Daarnaast maakt het gebied onderdeel uit van ‘donkerte’. De ambitie is de huidige ‘donkere’ gebieden, ten minste zo donker te houden, maar bij ontwikkelingen ze liever nog wat donkerder te maken. Dit betekent op praktisch niveau terughoudend zijn met verlichting en het rustige en onthaaste karakter behouden. Functionele verlichting op het werk-erf wordt ’s avonds uitgeschakeld met een tijd sensor.

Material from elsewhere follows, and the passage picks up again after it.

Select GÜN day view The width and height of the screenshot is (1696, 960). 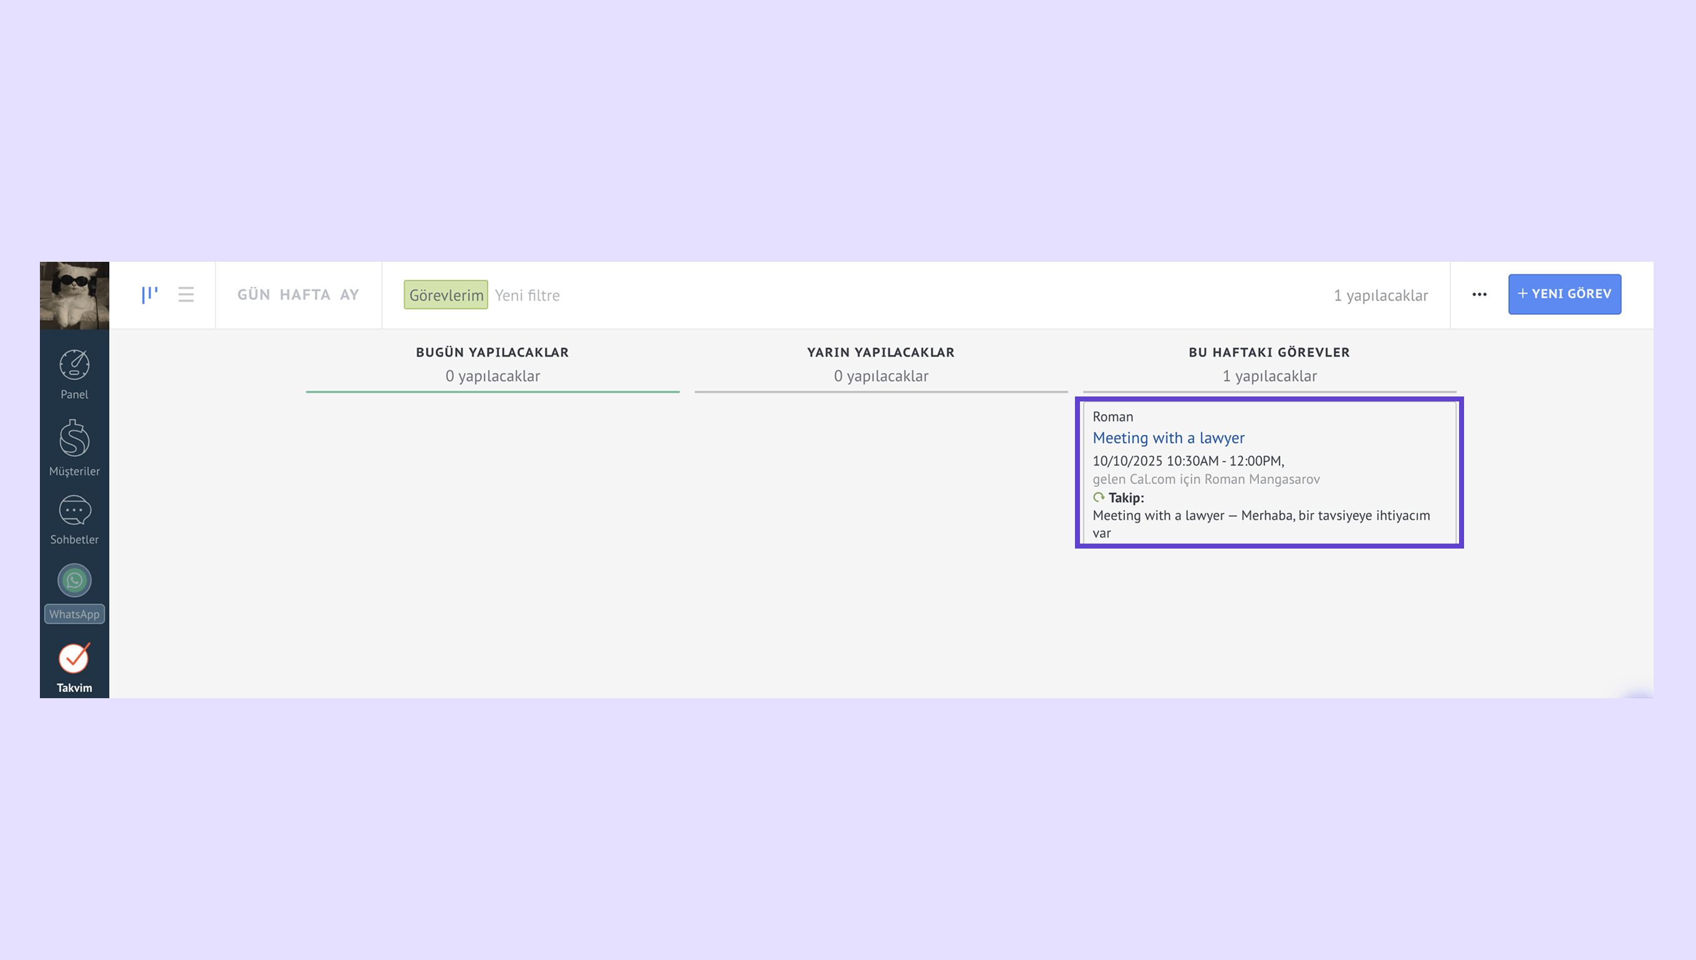(x=253, y=295)
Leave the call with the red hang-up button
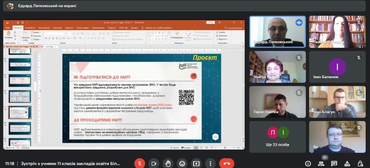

Het erfinrichtingsplan, welke als voorwaardelijke verplichting in de regels is opgenomen waarborgt het behoud en herstel van de oude erfstructuren. Met het onderliggende initiatief worden ook nieuwe elementen toegevoegd, voorbeelden van deze nieuwe elementen zijn het aanleggen van een plas- dras en beplanting. Hiermee blijven oude bakens behouden en wordt de verbinding met het
omliggende landschap gelegd. Daarnaast wordt er terughoudend omgegaan met verlichting op het erf. Hiermee voldoet het plan aan de Laag van de beleving.